How Connell Co. is using latest amenity to help tenants at Park lure office workers back

Even with an up-and-coming workforce making a near-unanimous embrace of remote work, investments meant to lure the next generation in are still going on at New Jersey workplaces.

Taking cues from collegiate campuses and the Silicon Valley corporations those campuses also inspired, the Connell Co. has added a number of amenities to its 185-acre business and hospitality campus in Berkeley Heights. And it’s adding another to the list: a first-of-its-kind meal service for office workers at the Park, a redevelopment project at the former Connell Corporate Park.

The goal of those behind the luxury live-work-play project and its expanding amenity offerings is to rejuvenate the corporate park concept for this generation and the next one.

Stephen Kilroy.

“The workplace is due for a shift, and big, high-tech companies are really setting the pace,” said Stephen Kilroy, senior vice president of hospitality and marketing at the Connell Co.

Its Berkeley Heights campus houses companies such as L’Oreal, Samsung and Fiserv, which just received a surprise “Transformation Award” recognition from the NAIOP New Jersey chapter for its office there.

To offer a food option that it markets as fast and convenient for these companies’ workers, the Connell Co. is rolling out a fully-prepared meal service called Parklife Meals.

“It’s something we’ve been testing and slowly expanding out,” Kilroy said. “We’re doing a relaunch now, as we’ve seen notifications from companies asking people to come back more than a couple days a week.”

Although reminiscent of what other office parks offer in cafeterias and dining settings, Kilroy said this particular approach — as well as its emphasis on healthy food for a group of employees moving from the diet routines of the pandemic back to in-office work — is unlike what’s offered even at the well-established tech campuses.

The larger rollout of Parklife Meals will give individuals the opportunity to preorder food through a mobile app. The service is starting off as a grab-and-go packaged meal model out of the site’s cafe.

So far, Kilroy said, the feedback has been positive.

Chef Brian Bistrong, left, is working on the Parklife Meals concept with Tara Tomaino, the Park’s nutrition director.

“We see a number of people in the dining areas smiling and conversing,” he said. “The meals themselves are very popular. We sell out almost daily.”

The food is prepared by the culinary team that runs the Park’s existing restaurant spaces. Kilroy said it curated a chef team with a New York City pedigree — chefs starting families, ready to give up the commute over the Hudson — led by celebrity chef Brian Bistrong of the Park’s Table & Banter hospitality group.

What they’re offering is unique in the region, Kilroy said.

“But, we see something like this as the future,” he said. “So, we expect similar models to pop up at places across the country, as there continue to be new approaches to how the next generation of employees feel a workplace should be.”

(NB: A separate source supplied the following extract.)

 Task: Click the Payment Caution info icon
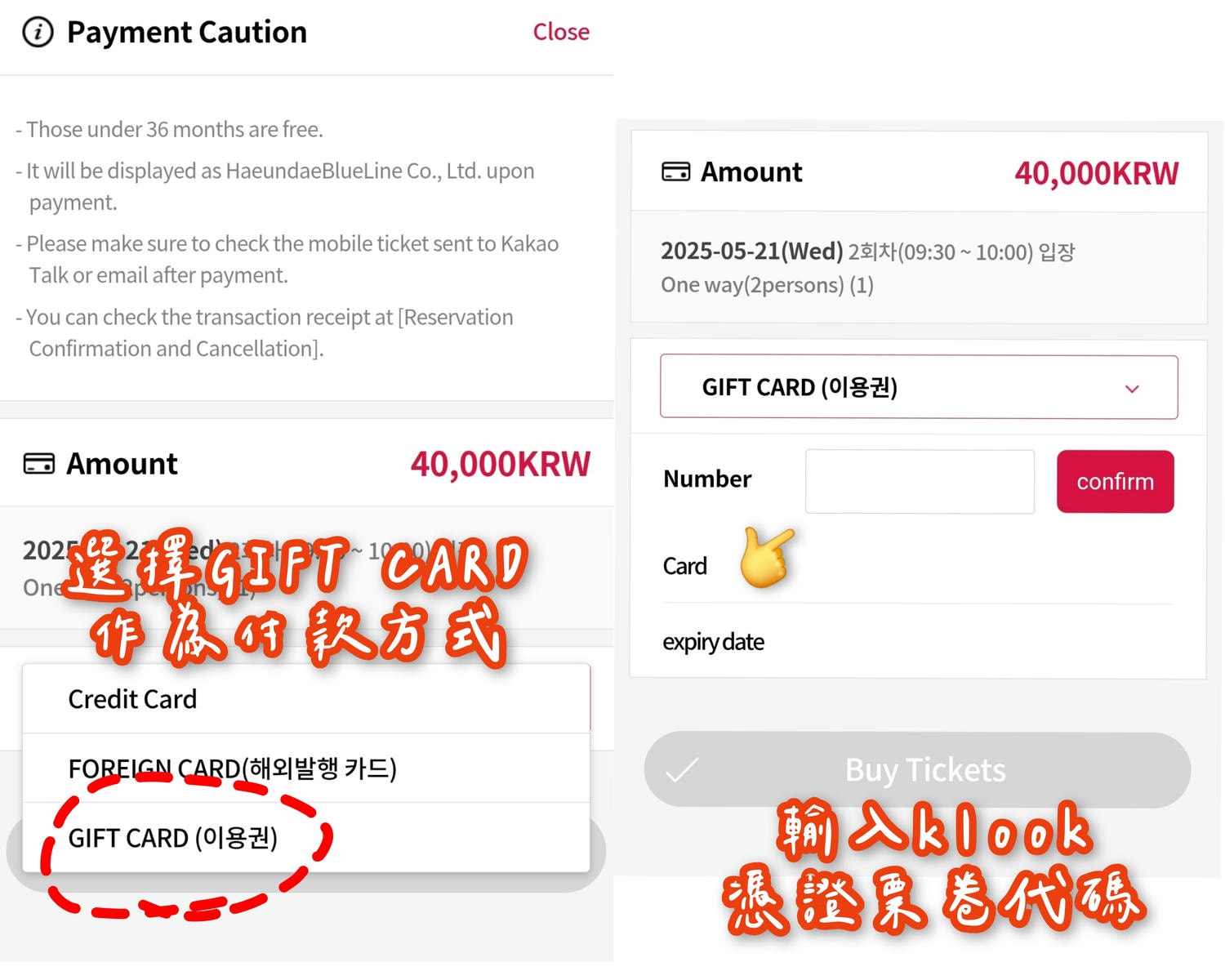(x=38, y=32)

‘They want to be part of something transformative’

As far as adopting new systems, real estate leaders accept their industry has for too long been content with not fixing what isn’t broken. Next-generation workers aren’t fans of that bromide.

Vadim Greenberg. (Faropoint)

Vadim Greenberg, head of acquisitions at real estate investment management firm Faropoint, implied that, even with artificial intelligence tools such as ChatGPT capturing imaginations, the real estate sector hasn’t been overly inspired to do things differently.

Greenberg speculates there are a couple of factors to blame for that: The age of those in senior roles in real estate, the speed at which technology is moving and the limited amount of accessible public data available to real estate companies.

Regardless, he said, the next generation of workers are demanding more.

“They have a different mindset,” he said. “They understand the potential of what’s going on right now with AI … and that we’re only at the beginning of it.”

Faropoint leverages AI for forecasting investment opportunities and for operating different aspects of its real estate business. With the growth that Greenberg said came from that tech focus as a competitive advantage, the Hoboken-based business has had to fill a need for more talent over the past few years.

“And, what we’re seeing is a surge of interest from young, tech-savvy professionals excited about shaking up traditional real estate,” Greenberg said. “When we’re hiring people, those young professionals are naturally drawn to innovative companies with growth opportunities. They want to be part of something transformative, which is exactly what Faropoint is.”